El proceso constituye un instrumento que no se maneja sin lesionar el interés ajeno y cuyo peso se debe soportar si se lo ha provocado sin razón suficiente para triunfar en la pretensión sostenida. Por ello, se ha entendido que debe meritarse a) el concepto objetivo del riesgo, pues quien litiga lo hace a su peligro: b) el hecho objetivo del vencimiento, ya que si es vencido, debe reembolsar del adversario, cuyo derecho no debe resultar menoscabado por la existencia del proceso (Fassi-Yañez: “ob. cit.”, t. 1, p. 412).
Ello así, si bien ese principio general de imposición de las cotas no es absoluto, en la medida que no encuentro en el caso circunstancias objetivas que indiquen que ha mediado razón suficiente para litigar, si se aprecia que en el caso subyace una cuestión que no se presta a dudas de hecho o de derecho suficientes como para concluir que el demandante pudo actuar en base a una convicción razonable de que le asistía el derecho de demandar como lo hizo, los agravios sobre este tema accesorio deben también ser rechazados.
Por lo expuesto, si mi criterio fuera compartido, correspondería rechazar la totalidad de los agravios del actor y confirmar la sentencia apelada en todo lo que decide. Con costas de alzada al accionante, que resultó vencido (art. 68 del Código Procesal).
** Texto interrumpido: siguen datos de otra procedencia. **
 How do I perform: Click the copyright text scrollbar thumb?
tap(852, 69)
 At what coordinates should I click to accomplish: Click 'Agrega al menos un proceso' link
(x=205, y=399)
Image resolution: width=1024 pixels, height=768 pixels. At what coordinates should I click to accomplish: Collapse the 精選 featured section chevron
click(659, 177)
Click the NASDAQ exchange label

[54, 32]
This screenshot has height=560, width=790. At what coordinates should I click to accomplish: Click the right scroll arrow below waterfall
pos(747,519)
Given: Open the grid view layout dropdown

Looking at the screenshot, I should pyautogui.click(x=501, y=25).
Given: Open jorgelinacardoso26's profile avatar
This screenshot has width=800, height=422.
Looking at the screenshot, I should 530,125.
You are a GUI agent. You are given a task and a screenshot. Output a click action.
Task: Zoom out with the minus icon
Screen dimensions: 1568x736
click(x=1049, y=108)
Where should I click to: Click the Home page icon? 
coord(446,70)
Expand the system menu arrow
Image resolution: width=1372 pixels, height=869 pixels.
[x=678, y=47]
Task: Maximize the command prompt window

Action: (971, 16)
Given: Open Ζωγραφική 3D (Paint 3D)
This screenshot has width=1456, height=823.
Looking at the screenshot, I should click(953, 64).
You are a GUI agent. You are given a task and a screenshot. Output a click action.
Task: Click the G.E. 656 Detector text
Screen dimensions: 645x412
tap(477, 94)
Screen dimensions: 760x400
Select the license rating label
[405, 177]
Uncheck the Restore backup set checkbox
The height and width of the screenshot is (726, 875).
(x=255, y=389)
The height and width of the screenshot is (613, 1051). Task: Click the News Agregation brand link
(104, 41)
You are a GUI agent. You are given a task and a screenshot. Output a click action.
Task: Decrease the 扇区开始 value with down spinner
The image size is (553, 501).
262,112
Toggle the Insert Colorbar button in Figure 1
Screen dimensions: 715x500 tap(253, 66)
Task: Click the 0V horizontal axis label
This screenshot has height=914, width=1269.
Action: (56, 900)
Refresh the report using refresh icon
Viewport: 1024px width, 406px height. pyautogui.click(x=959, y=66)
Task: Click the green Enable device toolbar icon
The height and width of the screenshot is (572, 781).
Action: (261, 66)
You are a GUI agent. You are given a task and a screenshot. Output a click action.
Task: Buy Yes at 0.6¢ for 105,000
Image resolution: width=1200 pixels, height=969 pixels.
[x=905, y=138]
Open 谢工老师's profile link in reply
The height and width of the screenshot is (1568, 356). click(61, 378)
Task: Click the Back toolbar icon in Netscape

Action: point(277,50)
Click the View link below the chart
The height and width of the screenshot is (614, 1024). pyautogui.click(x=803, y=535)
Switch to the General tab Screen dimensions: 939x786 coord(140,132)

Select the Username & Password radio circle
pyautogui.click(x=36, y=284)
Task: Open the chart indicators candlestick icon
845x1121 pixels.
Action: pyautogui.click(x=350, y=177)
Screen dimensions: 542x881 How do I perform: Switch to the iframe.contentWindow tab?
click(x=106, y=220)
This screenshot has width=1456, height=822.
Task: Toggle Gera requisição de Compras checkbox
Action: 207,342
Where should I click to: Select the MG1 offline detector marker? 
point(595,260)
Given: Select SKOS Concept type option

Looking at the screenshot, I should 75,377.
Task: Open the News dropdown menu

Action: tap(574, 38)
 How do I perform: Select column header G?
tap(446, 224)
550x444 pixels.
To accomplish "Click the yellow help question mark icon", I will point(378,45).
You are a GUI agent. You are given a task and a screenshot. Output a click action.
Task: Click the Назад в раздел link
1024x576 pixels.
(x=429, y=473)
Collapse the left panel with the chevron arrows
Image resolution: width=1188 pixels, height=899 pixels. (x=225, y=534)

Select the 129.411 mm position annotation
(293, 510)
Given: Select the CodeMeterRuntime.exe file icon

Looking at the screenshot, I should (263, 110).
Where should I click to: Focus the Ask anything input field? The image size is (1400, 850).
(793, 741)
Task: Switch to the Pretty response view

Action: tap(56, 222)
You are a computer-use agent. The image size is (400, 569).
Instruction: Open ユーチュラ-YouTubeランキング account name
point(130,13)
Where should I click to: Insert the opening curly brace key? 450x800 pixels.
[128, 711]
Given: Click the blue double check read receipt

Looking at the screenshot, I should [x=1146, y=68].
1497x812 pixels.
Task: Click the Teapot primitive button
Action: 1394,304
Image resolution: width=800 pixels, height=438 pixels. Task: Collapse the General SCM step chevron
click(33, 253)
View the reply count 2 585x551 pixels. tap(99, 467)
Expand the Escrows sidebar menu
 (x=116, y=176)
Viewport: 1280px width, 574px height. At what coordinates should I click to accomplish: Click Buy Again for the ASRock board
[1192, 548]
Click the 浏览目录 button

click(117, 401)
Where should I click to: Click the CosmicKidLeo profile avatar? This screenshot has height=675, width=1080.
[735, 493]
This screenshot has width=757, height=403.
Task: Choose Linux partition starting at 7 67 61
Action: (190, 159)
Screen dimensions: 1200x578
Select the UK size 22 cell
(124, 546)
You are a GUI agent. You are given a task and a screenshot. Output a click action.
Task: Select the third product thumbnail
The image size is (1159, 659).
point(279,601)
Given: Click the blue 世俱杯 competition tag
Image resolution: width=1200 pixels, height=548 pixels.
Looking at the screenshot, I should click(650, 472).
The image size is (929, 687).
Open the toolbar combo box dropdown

La Dra. Guisado votó en igual sentido y por análogas razones a las expresadas por el Dr. Rodríguez.
Por lo que resulta de la votación que instruye el acuerdo que antecede, el tribunal resuelve: rechazar la totalidad de los agravios del actor y confirmar la sentencia apelada en todo lo que decide. Con costas de alzada al accionante, que resultó vencido (art. 68 del Código Procesal).
Para conocer en el recurso de apelación interpuesto contra la regulación de honorarios practicada en la sentencia dictada en la instancia de grado, cabe ponderar las constancias de autos, la labor profesional apreciada en su calidad, eficacia y extensión, la naturaleza del asunto, el monto reclamado y las demás pautas establecidas en los arts. 1, 16, 21, 22, 54 y concordantes de la ley de arancel 27.423 y el art. 478 del Código Procesal. Teniendo ello en cuenta, los honorarios regulados al perito psicólogo O. C. en la cantidad de seis UMA (6) que representan a hoy la suma de sesenta y dos mil cuatrocientos pesos ($62.400) no resultan reducidos, por lo que se los confirma.
Por la actuación en la alzada, atento el interés debatido en ella y las pautas del art. 30 de la ley 27.423, regúlense los honorarios de los Dres. C. I. O. y J. A. P. S. en la cantidad de uno con noventa y tres UMA (1,93) que representan al día de la fecha la suma de veinte mil pesos ($20.000) para cada uno de ellos.
La vocalía número 27 no interviene por encontrarse vacante.
Regístrese, notifíquese y devuélvase.
Se hace constar que la publicación de la presente sentencia se encuentra sometida a lo dispuesto por el artículo 164, 2º párrafo del Código Procesal y artículo 64 del Reglamento para la Justicia Nacional, sin perjuicio de lo cual será remitida al Centro de Información Judicial a los fines previstos por las acordadas 15/13 y 24/13 de la Corte Suprema de Justicia de la Nación. – Juan Pablo Rodríguez. – Paola M. Guisado (Sec.: Ezequiel J. Sobrino Reig).